DATASET RECORDS:
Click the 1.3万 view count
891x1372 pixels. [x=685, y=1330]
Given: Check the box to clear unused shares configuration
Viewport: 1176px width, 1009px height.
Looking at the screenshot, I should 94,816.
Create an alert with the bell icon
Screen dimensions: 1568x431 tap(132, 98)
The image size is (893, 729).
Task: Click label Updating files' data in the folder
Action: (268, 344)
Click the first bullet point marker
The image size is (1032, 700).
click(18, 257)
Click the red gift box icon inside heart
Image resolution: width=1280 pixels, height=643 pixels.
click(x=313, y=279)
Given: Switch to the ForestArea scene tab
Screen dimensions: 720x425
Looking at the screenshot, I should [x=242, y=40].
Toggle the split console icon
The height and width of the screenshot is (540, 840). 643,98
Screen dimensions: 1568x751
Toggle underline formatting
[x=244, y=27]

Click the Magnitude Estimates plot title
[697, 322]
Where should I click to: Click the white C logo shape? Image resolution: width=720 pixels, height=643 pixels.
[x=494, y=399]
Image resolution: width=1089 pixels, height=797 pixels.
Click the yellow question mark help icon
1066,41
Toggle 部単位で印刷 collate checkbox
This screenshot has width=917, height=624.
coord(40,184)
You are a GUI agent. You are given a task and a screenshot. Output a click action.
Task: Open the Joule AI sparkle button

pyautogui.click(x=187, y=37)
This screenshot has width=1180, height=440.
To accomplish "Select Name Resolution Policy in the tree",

WHAT THIS TASK INVOLVES: How many lines of the material above contain the string "height", counting case as significant? Reply with the number alone.

SOLUTION FOR THIS EXERCISE: 7